Ricky has been asked to break down the statement, “A number divisible by 2 is divisible by 4,” into its component parts, and then rearrange them to find the converse of the statement. I took the question:
You're asking about the terminology of logic, which is important in math to help us talk about proofs and how we know something is true. Words such as "converse" allow us to talk about our reasoning and see whether we are really making sense.
A statement such as "any number divisible by 2 is divisible by 4" (I've changed "a" to "any" to clarify the statement a little) can be rewritten as
IF a number N is divisible by 2, THEN the number N is divisible by 4
The hypothesis, or premise, is what is given or supposed, the "if":
a number N is divisible by 2
The conclusion is what is concluded from that, the "then":
the number N is divisible by 4
We commonly write such a statement symbolically as “$$p\rightarrow q$$“, where the hypothesis is p and the conclusion is q. I rewrote each part slightly to allow it to exist outside of the sentence, naming the number N to avoid needing pronouns. What was important was to rewrite the statement in if/then form.
The converse of this statement swaps the hypothesis and conclusion, making “$$q\rightarrow p$$“:
The converse of the statement "IF a THEN b" is "IF b THEN a", turning the statement around so that the conclusion becomes the hypothesis and the hypothesis becomes the conclusion. In this case, the converse is
IF a number N is divisible by 4, THEN the number N is divisible by 2
Ricky was asked to decide whether the converse is true or not, and then prove it, whichever way it goes. This part goes beyond mere logic and enters the realm of “number theory”; but commonly this sort of question is first asked in cases where the proof is not too hard, which is the case here.
Now we have to consider whether either statement is true. A statement and its converse may be either both true, or both false, or one true and the other false; knowing whether one is true says nothing about whether the other is true. In this case, the original statement is false. (This makes me wonder if you copied the problem wrong; it doesn't sound like this possibility was considered in the question.) How do I know it's false? Because I can give a counterexample: a number N for which the hypothesis is true but the conclusion is false. Can you see what I can use for N, which is even but not divisible by 4?
To show that a statement is not always true, we only need to find an example for which it is false. In this case, an easy example is 2, or we could use 6, or 102, or whatever we like.
But the question was about the converse:
However, the converse is true. See if you can see why. You might just try listing lots of numbers that are divisible by 4, and see whether they are all even. If all your examples are even, you haven't proven anything; but the list may suggest to you a reason why you will never be able to find a counterexample. That reason would be the basis of a proof.

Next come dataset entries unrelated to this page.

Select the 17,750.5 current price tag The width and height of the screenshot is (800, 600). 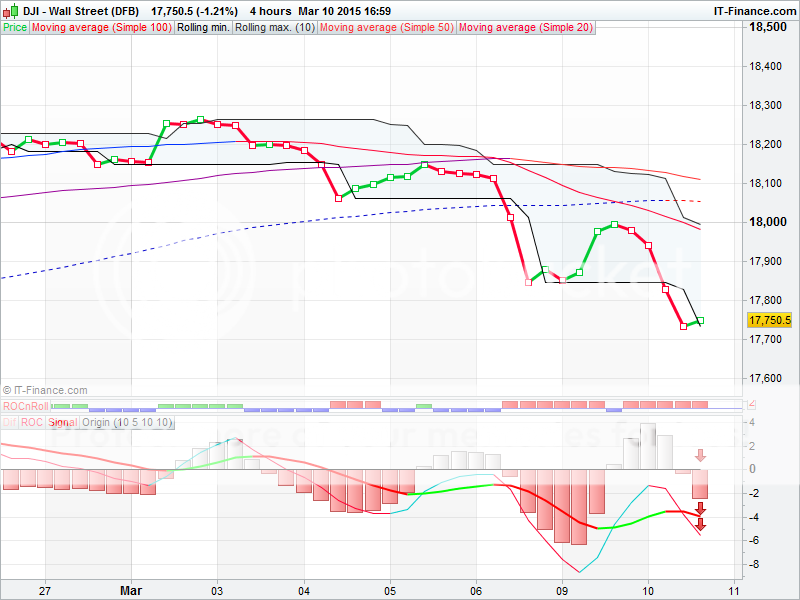point(769,320)
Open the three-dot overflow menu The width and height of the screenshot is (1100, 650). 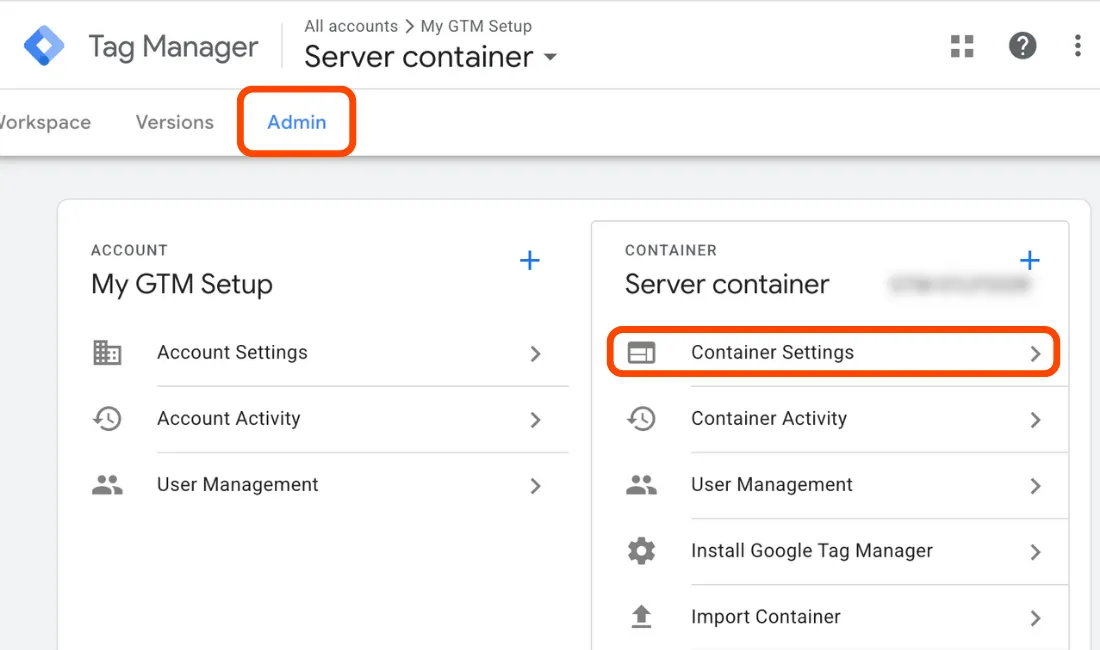(1077, 46)
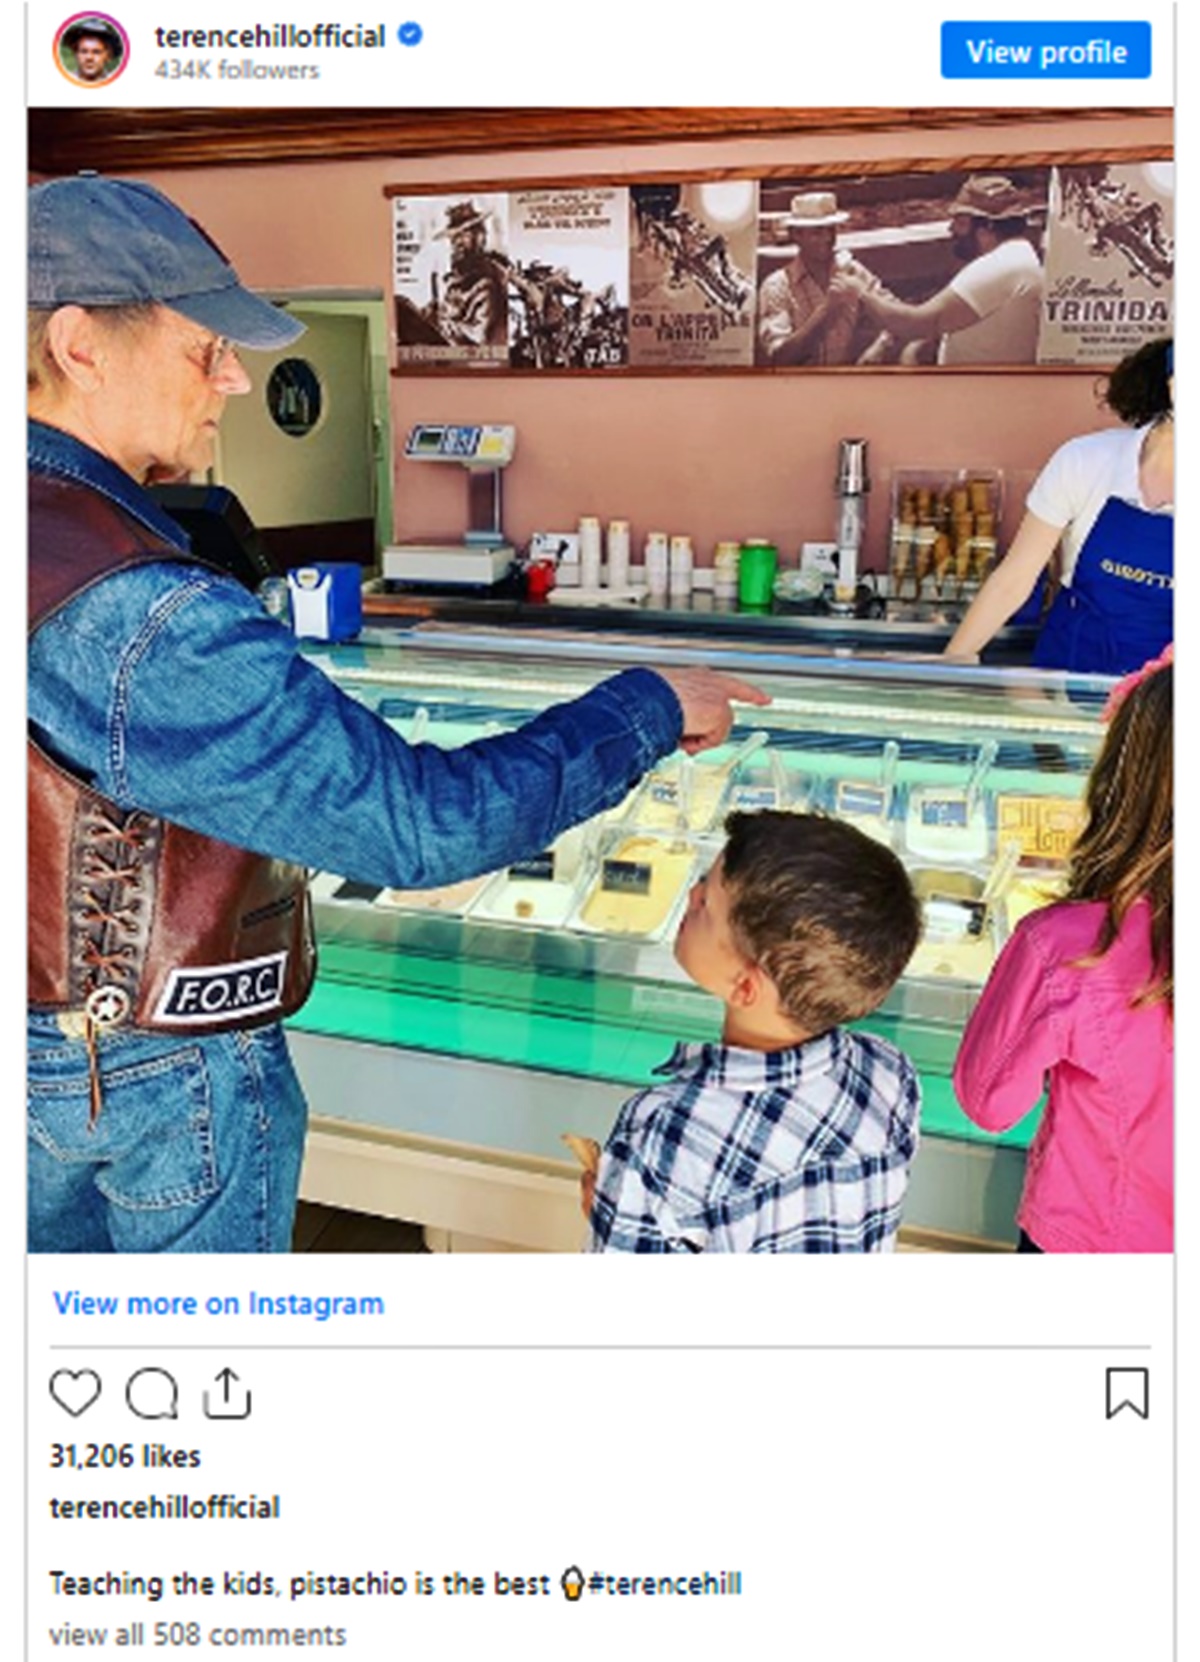Open the circular profile avatar at top
The image size is (1200, 1662).
pyautogui.click(x=91, y=50)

I didn’t give a proof, in part because Ricky needed to think about that for himself, but also because I didn’t know what level of proof Ricky is expected to handle. One approach is to see that any multiple of 4 can be written as 4k for some integer k; but that can be written as 2(2k), which is clearly a multiple of 2.
## Converse, inverse, and contrapositive
Now we can review the meanings of all three terms, in this 1999 question, which again uses an example from basic number theory:
Contrapositive, Converse, Inverse
Let m and n be whole numbers, and consider the statement p implies q given by "if m + n is even, then m and n are even."
A) Express the contrapositive, the converse
and the inverse of the given conditional.
B) For the statements that are true, give a proof.
C) For the statements that are false, give a counterexample.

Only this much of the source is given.